• _REQUIRED WORK_:
Would you please give all the lines below again, exactly as they stand?

• _MATERIAL FOR THE TASK_:
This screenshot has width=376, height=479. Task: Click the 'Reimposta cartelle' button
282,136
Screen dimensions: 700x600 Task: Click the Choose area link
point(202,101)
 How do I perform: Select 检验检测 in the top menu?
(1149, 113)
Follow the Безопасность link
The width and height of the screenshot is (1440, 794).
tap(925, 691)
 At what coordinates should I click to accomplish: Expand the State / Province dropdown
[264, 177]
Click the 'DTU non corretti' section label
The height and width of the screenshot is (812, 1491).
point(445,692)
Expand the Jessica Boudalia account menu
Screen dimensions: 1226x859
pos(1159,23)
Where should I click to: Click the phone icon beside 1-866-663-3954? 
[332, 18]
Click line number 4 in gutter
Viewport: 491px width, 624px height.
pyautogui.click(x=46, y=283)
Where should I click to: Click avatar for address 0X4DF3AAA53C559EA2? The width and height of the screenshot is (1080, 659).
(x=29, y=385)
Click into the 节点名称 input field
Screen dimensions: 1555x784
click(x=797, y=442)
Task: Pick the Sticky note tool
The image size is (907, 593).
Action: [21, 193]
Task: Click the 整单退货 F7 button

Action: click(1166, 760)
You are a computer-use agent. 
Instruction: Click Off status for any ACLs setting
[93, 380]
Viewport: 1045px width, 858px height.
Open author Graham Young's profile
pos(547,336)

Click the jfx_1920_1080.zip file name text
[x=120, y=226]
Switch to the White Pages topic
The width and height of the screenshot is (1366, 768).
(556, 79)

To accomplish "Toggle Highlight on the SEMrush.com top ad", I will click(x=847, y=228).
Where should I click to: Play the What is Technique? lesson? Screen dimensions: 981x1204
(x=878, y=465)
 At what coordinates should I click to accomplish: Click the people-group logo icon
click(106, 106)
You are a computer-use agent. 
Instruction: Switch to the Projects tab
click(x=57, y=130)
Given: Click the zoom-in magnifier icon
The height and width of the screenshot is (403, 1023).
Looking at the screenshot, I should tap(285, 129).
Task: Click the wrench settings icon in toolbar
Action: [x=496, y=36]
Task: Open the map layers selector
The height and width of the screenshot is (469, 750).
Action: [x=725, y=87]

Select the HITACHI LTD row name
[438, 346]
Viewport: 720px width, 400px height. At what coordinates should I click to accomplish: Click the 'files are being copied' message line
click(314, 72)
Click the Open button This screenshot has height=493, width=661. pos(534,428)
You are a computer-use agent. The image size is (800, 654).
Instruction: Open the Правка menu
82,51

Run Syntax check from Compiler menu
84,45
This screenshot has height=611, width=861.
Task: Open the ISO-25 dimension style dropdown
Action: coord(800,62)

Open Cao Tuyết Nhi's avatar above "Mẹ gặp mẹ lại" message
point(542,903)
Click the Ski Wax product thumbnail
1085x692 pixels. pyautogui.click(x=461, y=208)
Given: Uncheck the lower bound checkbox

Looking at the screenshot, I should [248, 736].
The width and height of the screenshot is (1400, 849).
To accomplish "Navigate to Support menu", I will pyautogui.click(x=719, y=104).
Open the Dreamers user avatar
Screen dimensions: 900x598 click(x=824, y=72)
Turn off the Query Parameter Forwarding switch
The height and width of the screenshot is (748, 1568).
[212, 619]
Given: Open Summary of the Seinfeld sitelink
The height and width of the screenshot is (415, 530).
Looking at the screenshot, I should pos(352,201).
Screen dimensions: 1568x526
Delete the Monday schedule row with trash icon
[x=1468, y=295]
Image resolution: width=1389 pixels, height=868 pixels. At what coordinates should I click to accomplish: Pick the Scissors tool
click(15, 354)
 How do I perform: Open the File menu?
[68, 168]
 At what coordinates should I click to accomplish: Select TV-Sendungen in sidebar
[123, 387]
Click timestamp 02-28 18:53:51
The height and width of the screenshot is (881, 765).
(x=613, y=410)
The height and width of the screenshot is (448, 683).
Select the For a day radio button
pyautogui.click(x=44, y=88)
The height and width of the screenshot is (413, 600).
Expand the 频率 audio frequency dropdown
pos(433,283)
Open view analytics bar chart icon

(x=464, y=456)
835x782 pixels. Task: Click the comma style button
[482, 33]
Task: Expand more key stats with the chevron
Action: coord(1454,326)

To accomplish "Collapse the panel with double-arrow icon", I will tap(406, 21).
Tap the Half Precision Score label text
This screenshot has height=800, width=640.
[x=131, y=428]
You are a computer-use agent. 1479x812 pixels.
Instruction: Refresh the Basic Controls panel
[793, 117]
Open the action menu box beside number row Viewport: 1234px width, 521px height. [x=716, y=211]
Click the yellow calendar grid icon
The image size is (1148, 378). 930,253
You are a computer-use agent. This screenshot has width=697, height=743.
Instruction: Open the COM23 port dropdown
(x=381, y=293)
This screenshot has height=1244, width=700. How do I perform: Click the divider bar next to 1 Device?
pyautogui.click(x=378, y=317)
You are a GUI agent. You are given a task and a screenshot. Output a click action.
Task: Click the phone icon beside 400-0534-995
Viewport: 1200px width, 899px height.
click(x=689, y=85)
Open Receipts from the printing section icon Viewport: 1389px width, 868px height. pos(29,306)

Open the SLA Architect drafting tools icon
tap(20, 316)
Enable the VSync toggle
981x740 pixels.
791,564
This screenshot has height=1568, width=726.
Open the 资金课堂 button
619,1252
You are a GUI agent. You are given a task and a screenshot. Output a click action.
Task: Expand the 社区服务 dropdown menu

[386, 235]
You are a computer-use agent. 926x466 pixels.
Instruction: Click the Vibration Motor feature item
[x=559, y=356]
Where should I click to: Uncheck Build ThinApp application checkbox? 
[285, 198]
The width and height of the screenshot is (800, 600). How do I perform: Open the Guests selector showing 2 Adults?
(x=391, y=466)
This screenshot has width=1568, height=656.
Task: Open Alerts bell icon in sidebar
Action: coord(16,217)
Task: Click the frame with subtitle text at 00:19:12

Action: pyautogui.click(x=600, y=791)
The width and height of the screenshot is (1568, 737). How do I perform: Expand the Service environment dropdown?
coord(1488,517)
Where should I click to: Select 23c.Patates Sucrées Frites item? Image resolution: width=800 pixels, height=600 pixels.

• _EXERCISE ANSWER_:
This screenshot has width=376, height=479. Task: Click the 'Reimposta cartelle' button
282,136
Screen dimensions: 700x600 Task: Click the Choose area link
point(202,101)
 How do I perform: Select 检验检测 in the top menu?
(1149, 113)
Follow the Безопасность link
The width and height of the screenshot is (1440, 794).
tap(925, 691)
 At what coordinates should I click to accomplish: Expand the State / Province dropdown
[264, 177]
Click the 'DTU non corretti' section label
The height and width of the screenshot is (812, 1491).
point(445,692)
Expand the Jessica Boudalia account menu
Screen dimensions: 1226x859
pos(1159,23)
Where should I click to: Click the phone icon beside 1-866-663-3954? 
[332, 18]
Click line number 4 in gutter
Viewport: 491px width, 624px height.
pyautogui.click(x=46, y=283)
Where should I click to: Click avatar for address 0X4DF3AAA53C559EA2? The width and height of the screenshot is (1080, 659).
(x=29, y=385)
Click into the 节点名称 input field
Screen dimensions: 1555x784
click(x=797, y=442)
Task: Pick the Sticky note tool
The image size is (907, 593).
Action: [21, 193]
Task: Click the 整单退货 F7 button

Action: click(1166, 760)
You are a computer-use agent. 
Instruction: Click Off status for any ACLs setting
[93, 380]
Viewport: 1045px width, 858px height.
Open author Graham Young's profile
pos(547,336)

Click the jfx_1920_1080.zip file name text
[x=120, y=226]
Switch to the White Pages topic
The width and height of the screenshot is (1366, 768).
(556, 79)

To accomplish "Toggle Highlight on the SEMrush.com top ad", I will click(x=847, y=228).
Where should I click to: Play the What is Technique? lesson? Screen dimensions: 981x1204
(x=878, y=465)
 At what coordinates should I click to accomplish: Click the people-group logo icon
click(106, 106)
You are a computer-use agent. 
Instruction: Switch to the Projects tab
click(x=57, y=130)
Given: Click the zoom-in magnifier icon
The height and width of the screenshot is (403, 1023).
Looking at the screenshot, I should tap(285, 129).
Task: Click the wrench settings icon in toolbar
Action: [x=496, y=36]
Task: Open the map layers selector
The height and width of the screenshot is (469, 750).
Action: [x=725, y=87]

Select the HITACHI LTD row name
[438, 346]
Viewport: 720px width, 400px height. At what coordinates should I click to accomplish: Click the 'files are being copied' message line
click(314, 72)
Click the Open button This screenshot has height=493, width=661. pos(534,428)
You are a computer-use agent. The image size is (800, 654).
Instruction: Open the Правка menu
82,51

Run Syntax check from Compiler menu
84,45
This screenshot has height=611, width=861.
Task: Open the ISO-25 dimension style dropdown
Action: coord(800,62)

Open Cao Tuyết Nhi's avatar above "Mẹ gặp mẹ lại" message
point(542,903)
Click the Ski Wax product thumbnail
1085x692 pixels. pyautogui.click(x=461, y=208)
Given: Uncheck the lower bound checkbox

Looking at the screenshot, I should [248, 736].
The width and height of the screenshot is (1400, 849).
To accomplish "Navigate to Support menu", I will pyautogui.click(x=719, y=104).
Open the Dreamers user avatar
Screen dimensions: 900x598 click(x=824, y=72)
Turn off the Query Parameter Forwarding switch
The height and width of the screenshot is (748, 1568).
[212, 619]
Given: Open Summary of the Seinfeld sitelink
The height and width of the screenshot is (415, 530).
Looking at the screenshot, I should pos(352,201).
Screen dimensions: 1568x526
Delete the Monday schedule row with trash icon
[x=1468, y=295]
Image resolution: width=1389 pixels, height=868 pixels. At what coordinates should I click to accomplish: Pick the Scissors tool
click(15, 354)
 How do I perform: Open the File menu?
[68, 168]
 At what coordinates should I click to accomplish: Select TV-Sendungen in sidebar
[123, 387]
Click timestamp 02-28 18:53:51
The height and width of the screenshot is (881, 765).
(x=613, y=410)
The height and width of the screenshot is (448, 683).
Select the For a day radio button
pyautogui.click(x=44, y=88)
The height and width of the screenshot is (413, 600).
Expand the 频率 audio frequency dropdown
pos(433,283)
Open view analytics bar chart icon

(x=464, y=456)
835x782 pixels. Task: Click the comma style button
[482, 33]
Task: Expand more key stats with the chevron
Action: coord(1454,326)

To accomplish "Collapse the panel with double-arrow icon", I will tap(406, 21).
Tap the Half Precision Score label text
This screenshot has height=800, width=640.
[x=131, y=428]
You are a computer-use agent. 1479x812 pixels.
Instruction: Refresh the Basic Controls panel
[793, 117]
Open the action menu box beside number row Viewport: 1234px width, 521px height. [x=716, y=211]
Click the yellow calendar grid icon
The image size is (1148, 378). 930,253
You are a computer-use agent. This screenshot has width=697, height=743.
Instruction: Open the COM23 port dropdown
(x=381, y=293)
This screenshot has height=1244, width=700. How do I perform: Click the divider bar next to 1 Device?
pyautogui.click(x=378, y=317)
You are a GUI agent. You are given a task and a screenshot. Output a click action.
Task: Click the phone icon beside 400-0534-995
Viewport: 1200px width, 899px height.
click(x=689, y=85)
Open Receipts from the printing section icon Viewport: 1389px width, 868px height. pos(29,306)

Open the SLA Architect drafting tools icon
tap(20, 316)
Enable the VSync toggle
981x740 pixels.
791,564
This screenshot has height=1568, width=726.
Open the 资金课堂 button
619,1252
You are a GUI agent. You are given a task and a screenshot. Output a click action.
Task: Expand the 社区服务 dropdown menu

[386, 235]
You are a computer-use agent. 926x466 pixels.
Instruction: Click the Vibration Motor feature item
[x=559, y=356]
Where should I click to: Uncheck Build ThinApp application checkbox? 
[285, 198]
The width and height of the screenshot is (800, 600). How do I perform: Open the Guests selector showing 2 Adults?
(x=391, y=466)
This screenshot has width=1568, height=656.
Task: Open Alerts bell icon in sidebar
Action: coord(16,217)
Task: Click the frame with subtitle text at 00:19:12

Action: pyautogui.click(x=600, y=791)
The width and height of the screenshot is (1568, 737). How do I perform: Expand the Service environment dropdown?
coord(1488,517)
Where should I click to: Select 23c.Patates Sucrées Frites item? Image resolution: width=800 pixels, height=600 pixels.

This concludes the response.